Bild eines Holzschiffes

"Das hölzerne Neckarschiff ist 35,2m über alles lang, hat eine größte Breite in der Mitte von 5,2m und eine kleinste Seitenhöhe von 1,02m bis zum Schandeck. Der Leertiefgang ist 25cm. Bei einer Tauchtiefe 110t, der Völligkeitsgrad des Eichraums also 0,83. Die äußere Form hat Ähnlichkeit mit dem oberrheinischen Holzschiff.

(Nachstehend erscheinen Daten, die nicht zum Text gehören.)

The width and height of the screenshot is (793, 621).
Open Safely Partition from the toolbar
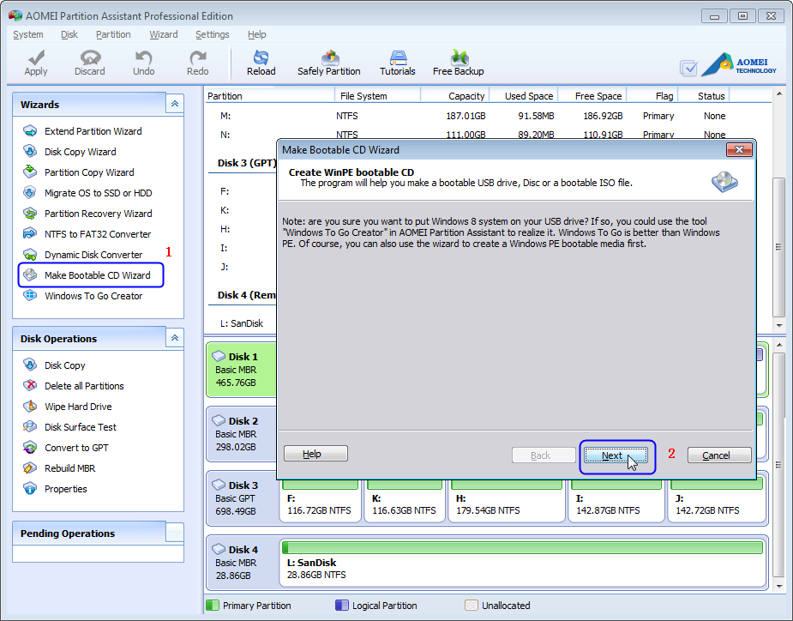[328, 62]
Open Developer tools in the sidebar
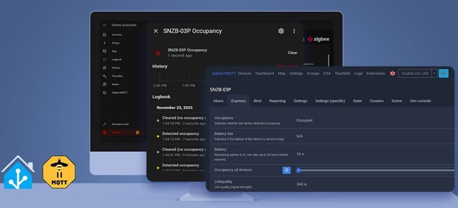The width and height of the screenshot is (458, 208). coord(120,124)
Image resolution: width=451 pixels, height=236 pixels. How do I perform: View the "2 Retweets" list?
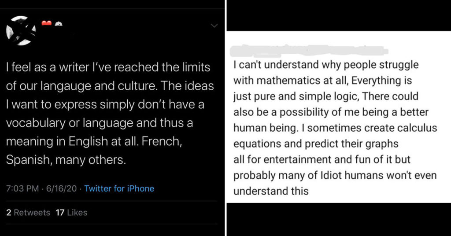tap(28, 212)
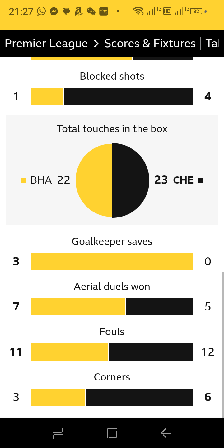This screenshot has width=224, height=448.
Task: Tap the black CHE legend swatch
Action: point(201,180)
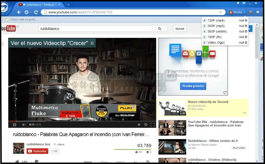This screenshot has height=164, width=265.
Task: Open the Nuevo videoclip de Second thumbnail
Action: (172, 108)
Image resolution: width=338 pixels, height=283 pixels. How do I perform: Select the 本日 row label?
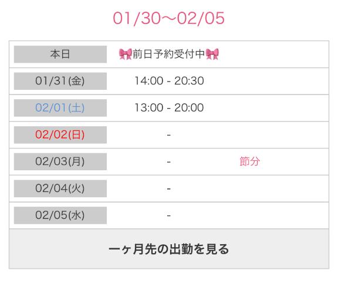coord(60,54)
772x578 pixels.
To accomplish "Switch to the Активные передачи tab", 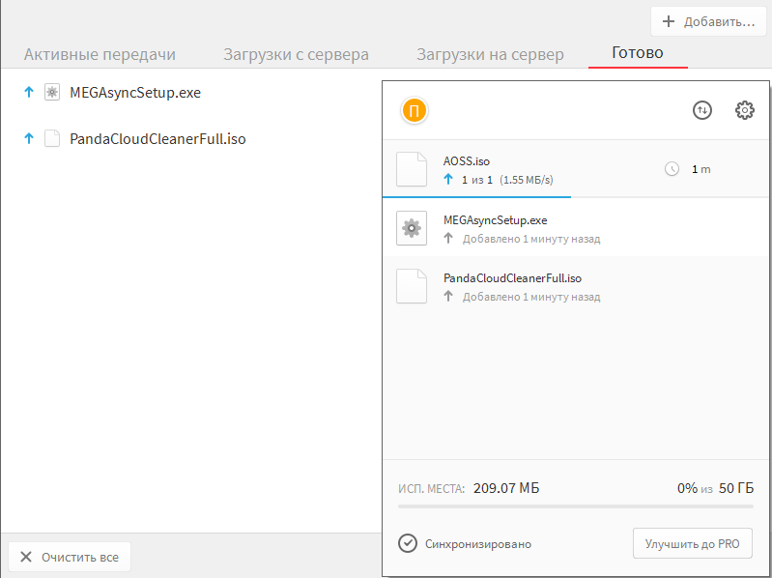I will [100, 54].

Der Boden ist vorne kaffenartig aufgebogen und läuft in einen Schnabel aus, der Boden hat hinten keinen Sprung, das Heck ist abgerundet und mit senkrechtem Steven versehen, an dem das feste Ruder hängt. Das Deck hat großen Sprung wie die Rheinschiffe. Das Mittelschiff hat Ablauf nach vorne und nach hinten, wo die größten Breiten nur 5,15 und 5m betragen. Die Bordwände sind im Querschnitte stark gerundet, so daß die Breite im Boden vorne und in der Mitte 3,45m, hinten 3,3m beträgt. Rings um das Schiff läuft ein 25cm breites Schandeck, an das sich ein 30cm hoher Tennebaum anschließt; das Plattendeck ist nach rheinischer Bauart angeordnet. Der 27,7m lange Laderaum ist durch 7 Duchten (Gebinde) in Abständen von 3,5  bis 4,5m versteift. Im Vorschiff befindet sich unter Deck ein Mannschaftsraum, im Hinterschiff eine höhere Kajüte." (O.Teubert, Binnenschiffahrt, Band 1, 1912, S.307)

Bild eines Eisenchiffes

"Das ältere stählerne Neckarschiff hat eine Länge von 42 m, eine Breite von 6m und eine Seitenhöhe von 1,2 m. Der Leertiefgang war 30 cm. Bei einer Tauchtiefe von 1,2 m betrug die Tragfähigkeit etwa 200 t, der Völligkeitsgrad des Eichraums also 0,90, doch finden sich auch größere stählerne Schiffe von 400 t Tragfähigkeit mit 48 m Länge und 7,5 m Breite.
Das Mittelschiff hat nach beiden Enden etwa 20cm Ablauf, der Boden zeigt keinen, das Deck sehr großen Sprung, Schnitt eines Eisenchiffes das Schiff hat keine Lehnung und runde Kimm. Bug und Heck sind unter Wasser keilförmig. Das übergebaute Heck trägt den Steuerstuhl, genau wie bei den Rheinschiffen. Durch 4 Schottwände werden 3 Laderäume abgeteilt, vorne und hinten sind Kajügen unter Deck und außerdem eine hinten aufgebaute Roef. Bei dem Mastköcher sind geräumige Herfte angebracht.
Die Abmessungen der Neckarschiffe sind von Mannheim bis Heilbronn durch keine Schleusen begrenzt. Die größten, jetzt dort verkehrenden Schiffe sind 48,5m lang, 7,5m breit und haben eine Tragfähigkeit von 400t. Oberhalb Heilbronn sind die Schiffe meist nur 36m lang und 4,2m breit, weil die dort vorhandenen Schleusen eine nutzbare Länge von 39,5m und eine nutzbare Breite von 4,58m haben." (O.Teubert, Binnenschiffahrt, Band 1, 1912, S.307)

Durch den Aufstau des Neckars sind die Rheinschiffe bis zu einer Größe von 1200 t für den bis 1931 fertiggestellten Unterlauf von Mannheim bis Heilbronn zugelassen.